Woodrow Township is a township in Cass County, Minnesota, United States. The population was 710 as of the 2020 census.

==History==
Woodrow Township was named for Woodrow Wilson, 28th President of the United States.

==Geography==
According to the United States Census Bureau, the township has a total area of 36.8 square miles (95.2 km^{2}), of which 25.1 square miles (64.9 km^{2}) is land and 11.7 square miles (30.4 km^{2}) (31.87%) is water.

===Major highway===
- Minnesota State Highway 84

===Lakes===
- Baby Lake (vast majority)
- Barnum Lake (south half)
- Barrow Lake
- Big Deep Lake
- Black Water Lake
- Blind Lake (northeast edge)
- Child Lake
- Donkey Lake (northwest three-quarters)
- I X L Lake
- Island Lake (north half)
- Kerr Lake
- Kid Lake
- Little Big Lake
- Lizard Lake
- Lost Lake
- Mann Lake (vast majority)
- Mc Keown Lake
- Mule Lake (west edge)
- Pancake Lake
- Pick Lake
- Primer Lake
- Sand Lake
- Squaw Lake
- Webb Lake (east edge)
- Widow Lake
- Woman Lake (west half)

===Adjacent townships===
- Pine Lake Township (north)
- Kego Township (northeast)
- Wabedo Township (east)
- Blind Lake Township (southeast)
- Ponto Lake Township (south)
- Powers Township (southwest)
- Birch Lake Township (west)

==Demographics==
As of the census of 2000, there were 667 people, 327 households, and 238 families residing in the township. The population density was 26.6 PD/sqmi. There were 1,261 housing units at an average density of 50.3 /sqmi. The racial makeup of the township was 98.65% White, 0.15% African American, 0.15% from other races, and 1.05% from two or more races. Hispanic or Latino of any race were 0.15% of the population.

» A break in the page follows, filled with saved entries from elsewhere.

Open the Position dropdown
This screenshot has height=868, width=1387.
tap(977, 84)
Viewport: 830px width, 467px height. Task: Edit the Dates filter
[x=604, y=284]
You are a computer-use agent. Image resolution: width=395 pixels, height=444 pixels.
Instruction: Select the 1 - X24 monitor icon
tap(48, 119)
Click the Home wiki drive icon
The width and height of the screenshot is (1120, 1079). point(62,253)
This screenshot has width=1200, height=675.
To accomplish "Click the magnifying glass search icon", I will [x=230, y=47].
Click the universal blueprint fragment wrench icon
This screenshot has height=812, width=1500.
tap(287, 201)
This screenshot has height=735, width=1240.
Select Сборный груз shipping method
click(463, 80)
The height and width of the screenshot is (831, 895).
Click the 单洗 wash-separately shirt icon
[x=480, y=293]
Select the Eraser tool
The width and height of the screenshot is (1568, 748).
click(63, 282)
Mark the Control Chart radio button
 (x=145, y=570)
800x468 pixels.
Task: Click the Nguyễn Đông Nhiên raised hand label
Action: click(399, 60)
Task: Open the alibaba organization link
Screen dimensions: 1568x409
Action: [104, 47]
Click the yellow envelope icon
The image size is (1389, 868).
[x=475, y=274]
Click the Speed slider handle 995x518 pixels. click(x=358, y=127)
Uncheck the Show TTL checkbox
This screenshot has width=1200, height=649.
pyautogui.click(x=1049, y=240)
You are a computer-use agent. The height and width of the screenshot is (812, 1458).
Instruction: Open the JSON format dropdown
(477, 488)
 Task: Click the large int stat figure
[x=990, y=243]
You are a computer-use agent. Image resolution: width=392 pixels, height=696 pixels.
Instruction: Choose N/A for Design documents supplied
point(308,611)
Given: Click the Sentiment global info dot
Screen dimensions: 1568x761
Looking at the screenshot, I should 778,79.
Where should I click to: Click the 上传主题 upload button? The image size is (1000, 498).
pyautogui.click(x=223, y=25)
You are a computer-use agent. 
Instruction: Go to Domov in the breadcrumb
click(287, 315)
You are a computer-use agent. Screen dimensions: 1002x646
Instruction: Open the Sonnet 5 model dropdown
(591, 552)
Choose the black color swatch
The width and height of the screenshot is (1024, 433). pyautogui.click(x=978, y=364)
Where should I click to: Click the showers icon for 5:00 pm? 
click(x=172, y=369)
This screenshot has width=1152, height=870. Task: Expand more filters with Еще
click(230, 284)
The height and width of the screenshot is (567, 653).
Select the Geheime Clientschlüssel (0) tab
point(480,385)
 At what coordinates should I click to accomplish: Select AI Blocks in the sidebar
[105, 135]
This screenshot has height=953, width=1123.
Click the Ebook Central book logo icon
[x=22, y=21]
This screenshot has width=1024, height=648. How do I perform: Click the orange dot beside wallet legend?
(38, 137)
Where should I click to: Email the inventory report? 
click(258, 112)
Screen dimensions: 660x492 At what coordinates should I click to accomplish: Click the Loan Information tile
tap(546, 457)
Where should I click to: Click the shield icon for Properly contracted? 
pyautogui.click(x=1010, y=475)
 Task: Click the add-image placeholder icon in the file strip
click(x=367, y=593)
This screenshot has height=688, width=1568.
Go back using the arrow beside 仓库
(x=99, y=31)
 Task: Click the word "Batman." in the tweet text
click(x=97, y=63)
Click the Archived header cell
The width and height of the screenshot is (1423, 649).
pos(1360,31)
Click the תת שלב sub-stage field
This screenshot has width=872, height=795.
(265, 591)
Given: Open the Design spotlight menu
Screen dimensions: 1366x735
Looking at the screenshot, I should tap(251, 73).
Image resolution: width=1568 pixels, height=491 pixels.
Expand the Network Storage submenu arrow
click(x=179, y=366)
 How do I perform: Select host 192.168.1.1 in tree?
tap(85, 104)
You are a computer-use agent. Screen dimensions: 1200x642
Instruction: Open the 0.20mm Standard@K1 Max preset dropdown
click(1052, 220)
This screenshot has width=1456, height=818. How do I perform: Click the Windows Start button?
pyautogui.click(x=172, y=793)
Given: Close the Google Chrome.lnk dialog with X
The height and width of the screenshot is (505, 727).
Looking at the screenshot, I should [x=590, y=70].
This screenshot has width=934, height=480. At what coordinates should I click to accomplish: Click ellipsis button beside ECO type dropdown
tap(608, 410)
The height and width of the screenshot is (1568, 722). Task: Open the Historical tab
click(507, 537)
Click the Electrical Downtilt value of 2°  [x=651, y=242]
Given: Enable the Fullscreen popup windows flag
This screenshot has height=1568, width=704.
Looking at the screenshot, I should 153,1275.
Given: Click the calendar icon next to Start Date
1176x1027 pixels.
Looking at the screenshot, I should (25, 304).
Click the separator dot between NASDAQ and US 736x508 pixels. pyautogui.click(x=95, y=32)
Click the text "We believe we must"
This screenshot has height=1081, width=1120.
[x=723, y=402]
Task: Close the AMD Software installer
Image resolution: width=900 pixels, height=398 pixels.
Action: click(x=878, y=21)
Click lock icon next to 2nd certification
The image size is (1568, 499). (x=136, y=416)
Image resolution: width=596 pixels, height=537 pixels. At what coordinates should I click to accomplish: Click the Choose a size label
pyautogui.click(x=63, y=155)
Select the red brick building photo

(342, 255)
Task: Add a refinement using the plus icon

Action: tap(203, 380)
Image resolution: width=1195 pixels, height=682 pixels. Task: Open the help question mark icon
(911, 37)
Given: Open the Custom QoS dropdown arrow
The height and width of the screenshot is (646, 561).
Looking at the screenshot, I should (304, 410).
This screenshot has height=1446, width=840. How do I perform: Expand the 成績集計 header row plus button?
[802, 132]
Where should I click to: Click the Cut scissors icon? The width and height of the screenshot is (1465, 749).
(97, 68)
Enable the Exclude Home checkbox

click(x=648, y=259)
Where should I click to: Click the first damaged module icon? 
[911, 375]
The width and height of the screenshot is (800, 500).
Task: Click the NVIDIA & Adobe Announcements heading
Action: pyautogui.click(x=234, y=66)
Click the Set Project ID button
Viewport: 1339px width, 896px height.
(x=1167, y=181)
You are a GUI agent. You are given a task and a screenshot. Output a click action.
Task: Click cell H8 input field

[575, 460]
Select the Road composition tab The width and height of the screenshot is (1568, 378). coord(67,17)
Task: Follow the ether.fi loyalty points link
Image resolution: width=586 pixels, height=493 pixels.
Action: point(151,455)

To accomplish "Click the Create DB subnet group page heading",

There were 327 households, out of which 11.9% had children under the age of 18 living with them, 67.9% were married couples living together, 3.1% had a female householder with no husband present, and 27.2% were non-families. 22.0% of all households were made up of individuals, and 12.5% had someone living alone who was 65 years of age or older. The average household size was 2.04 and the average family size was 2.32.

In the township the population was spread out, with 10.8% under the age of 18, 3.0% from 18 to 24, 12.0% from 25 to 44, 40.5% from 45 to 64, and 33.7% who were 65 years of age or older. The median age was 59 years. For every 100 females, there were 106.5 males. For every 100 females age 18 and over, there were 103.1 males.

The median income for a household in the township was $35,987, and the median income for a family was $40,357. Males had a median income of $30,938 versus $18,750 for females. The per capita income for the township was $23,201. About 4.6% of families and 6.6% of the population were below the poverty line, including 4.8% of those under age 18 and 2.0% of those age 65 or over.